Screenshot grounding data =>
┄┄┄┄┄┄┄┄┄┄

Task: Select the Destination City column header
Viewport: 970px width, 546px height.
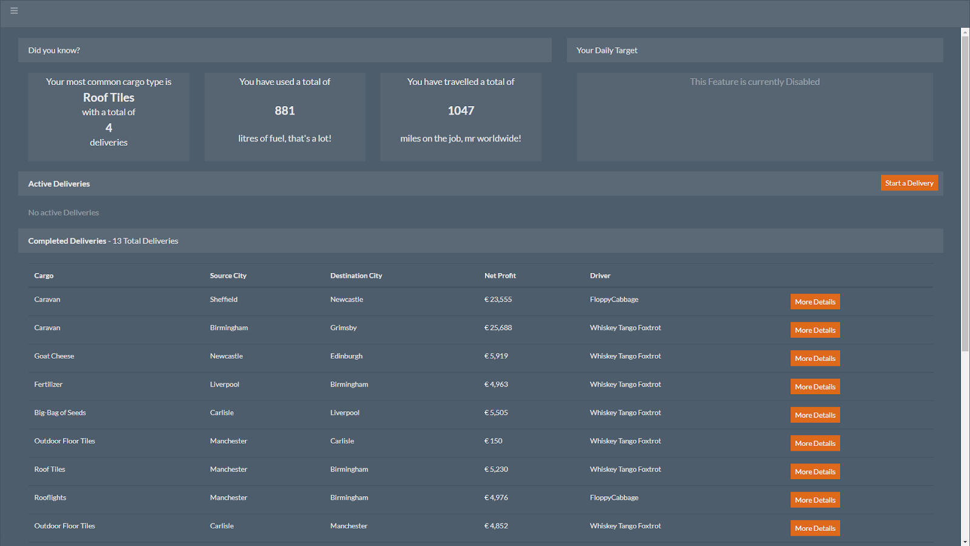Action: coord(356,276)
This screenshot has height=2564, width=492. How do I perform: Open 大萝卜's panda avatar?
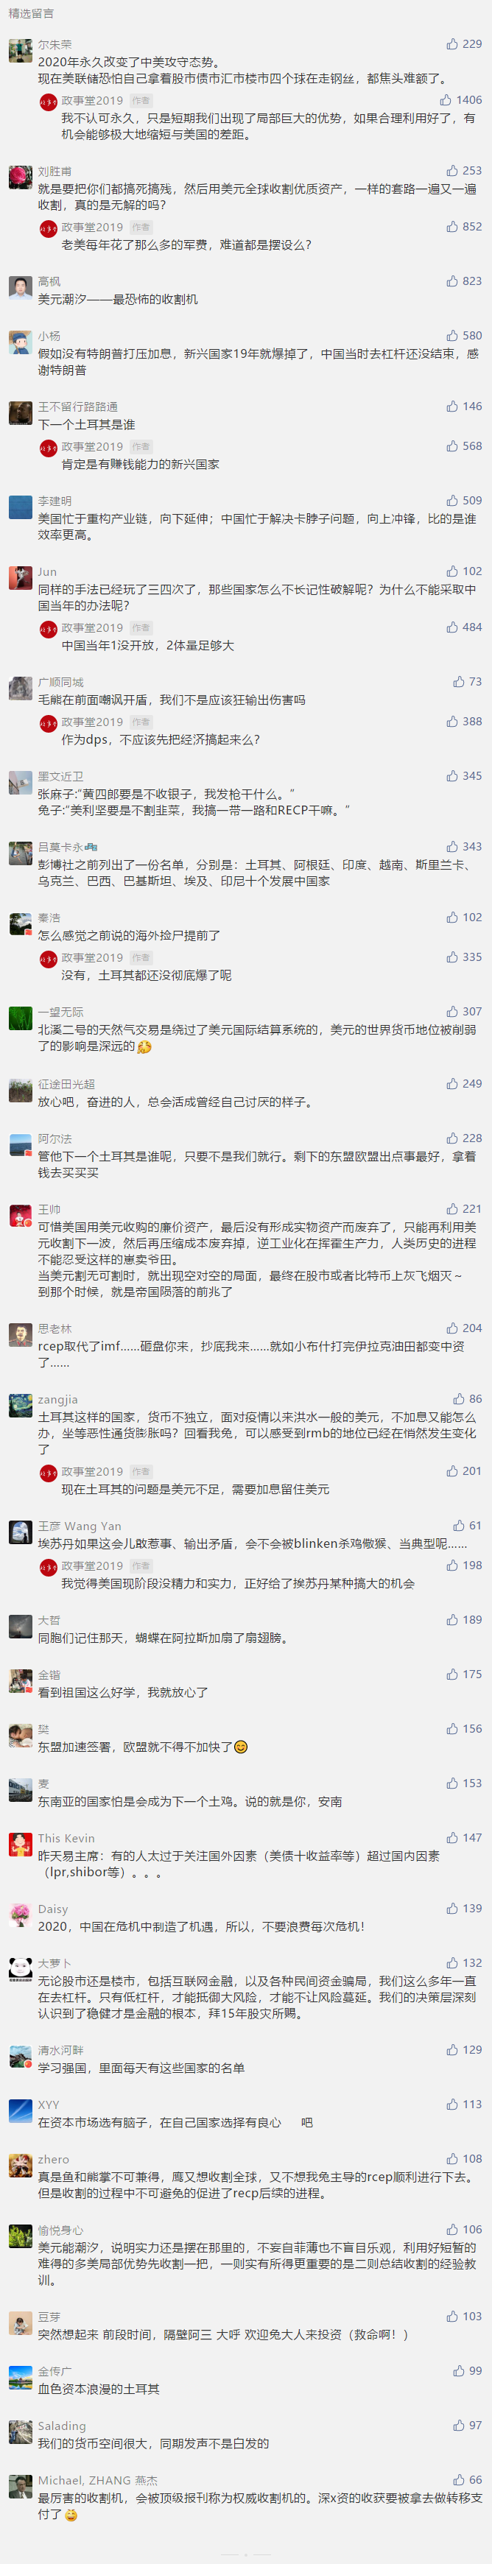[x=21, y=1969]
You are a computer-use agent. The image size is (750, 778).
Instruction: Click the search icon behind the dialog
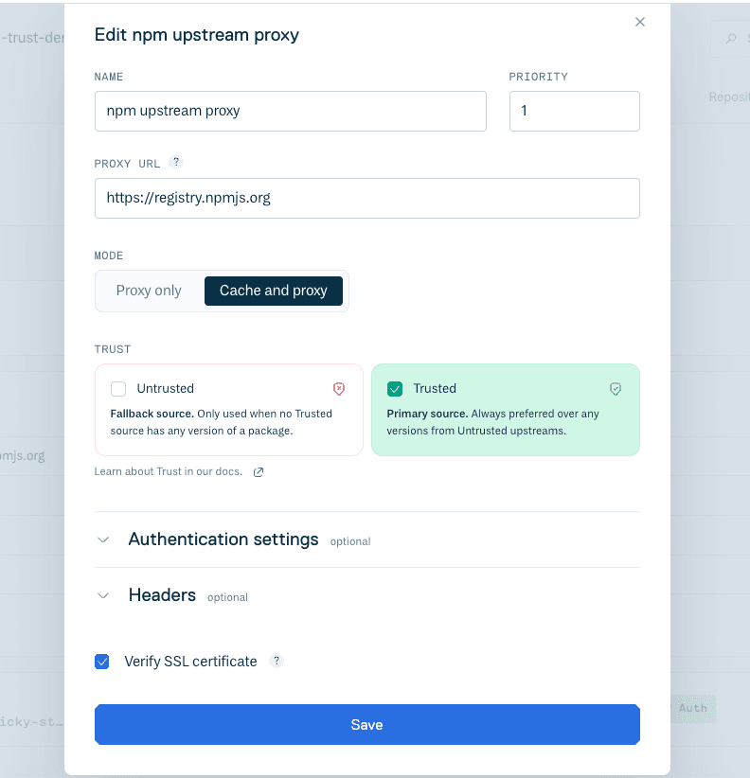731,39
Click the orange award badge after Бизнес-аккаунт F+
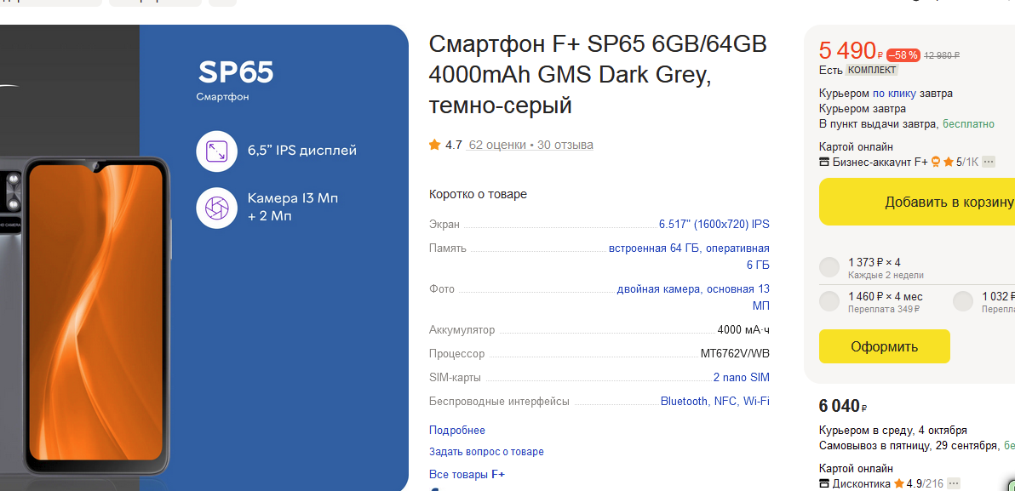 [935, 162]
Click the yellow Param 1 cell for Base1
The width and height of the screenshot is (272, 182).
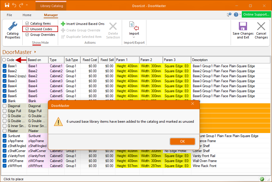127,66
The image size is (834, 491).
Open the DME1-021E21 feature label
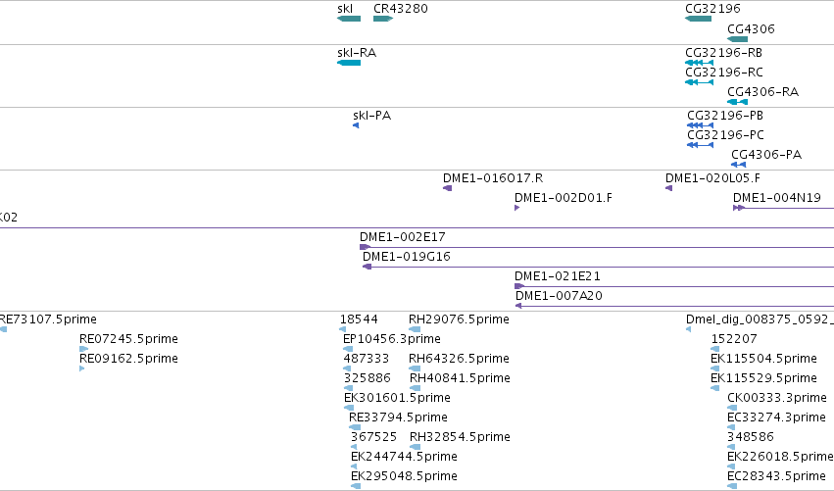tap(558, 276)
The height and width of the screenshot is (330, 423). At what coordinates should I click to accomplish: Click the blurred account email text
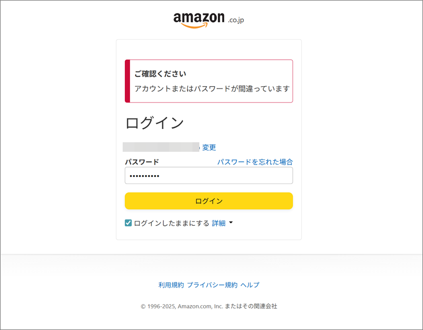coord(161,147)
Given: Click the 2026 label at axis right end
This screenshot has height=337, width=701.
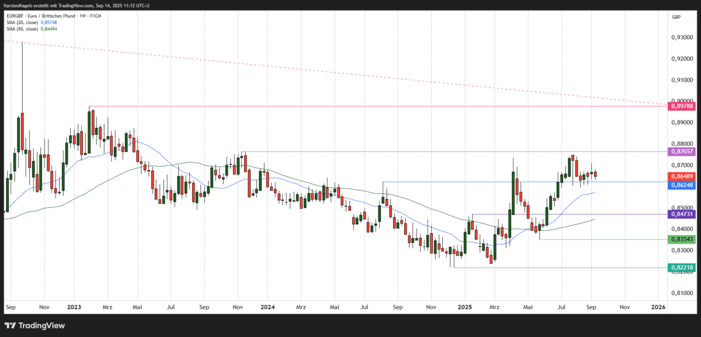Looking at the screenshot, I should point(658,307).
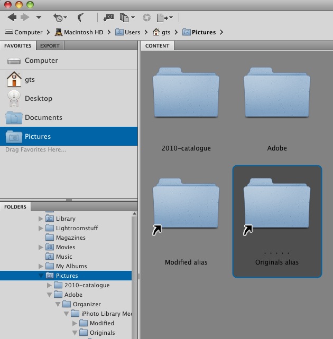Switch to the Export tab

[x=50, y=46]
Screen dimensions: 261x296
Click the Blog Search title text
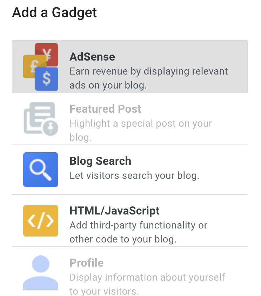(100, 161)
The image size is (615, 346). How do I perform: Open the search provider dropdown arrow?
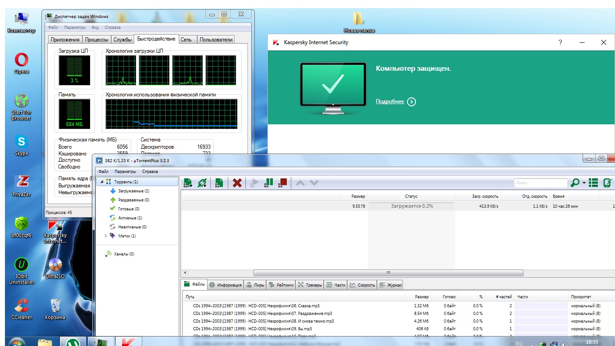(x=584, y=183)
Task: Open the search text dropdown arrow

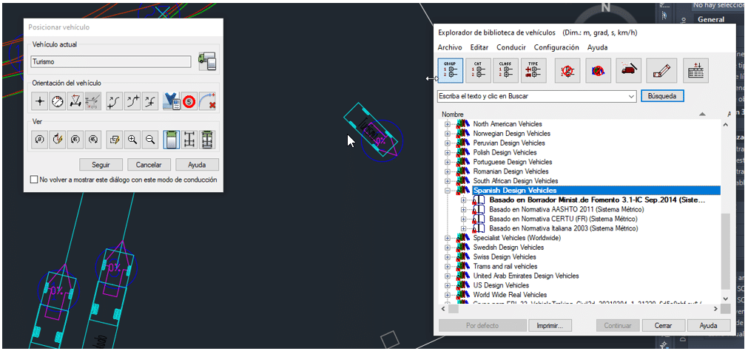Action: pos(630,96)
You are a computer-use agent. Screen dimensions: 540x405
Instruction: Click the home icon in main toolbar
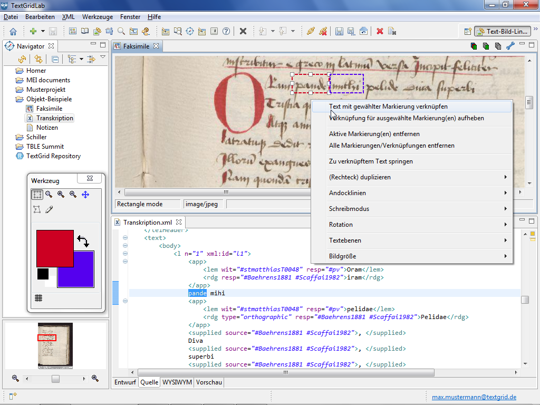[x=13, y=31]
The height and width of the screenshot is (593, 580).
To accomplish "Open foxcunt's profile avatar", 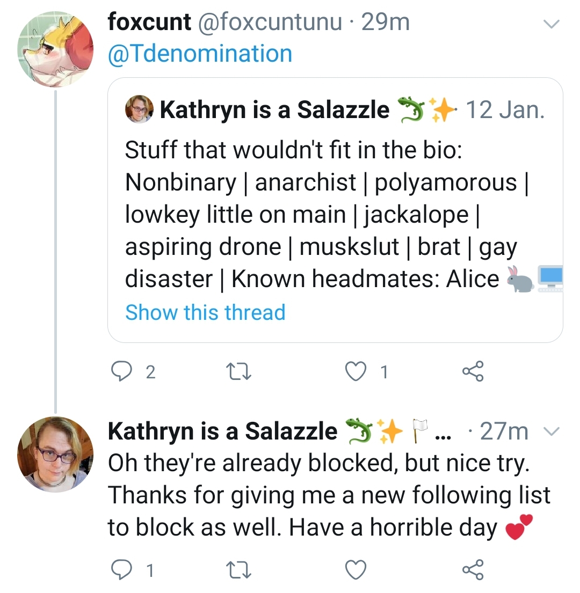I will [x=55, y=49].
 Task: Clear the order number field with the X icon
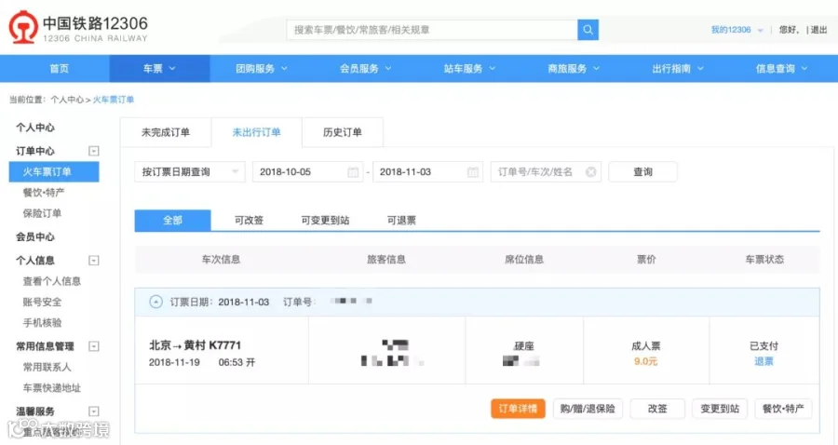point(590,172)
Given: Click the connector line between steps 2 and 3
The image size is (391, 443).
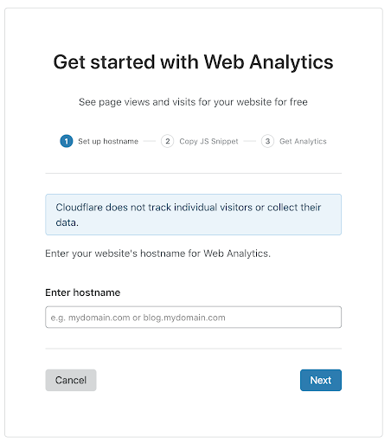Looking at the screenshot, I should [x=250, y=141].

┄┄┄┄┄┄┄┄┄┄

WORK TASK => Go through the entries above and count the lines holding the word "computer"; write nothing but the number.

TASK RESPONSE => 2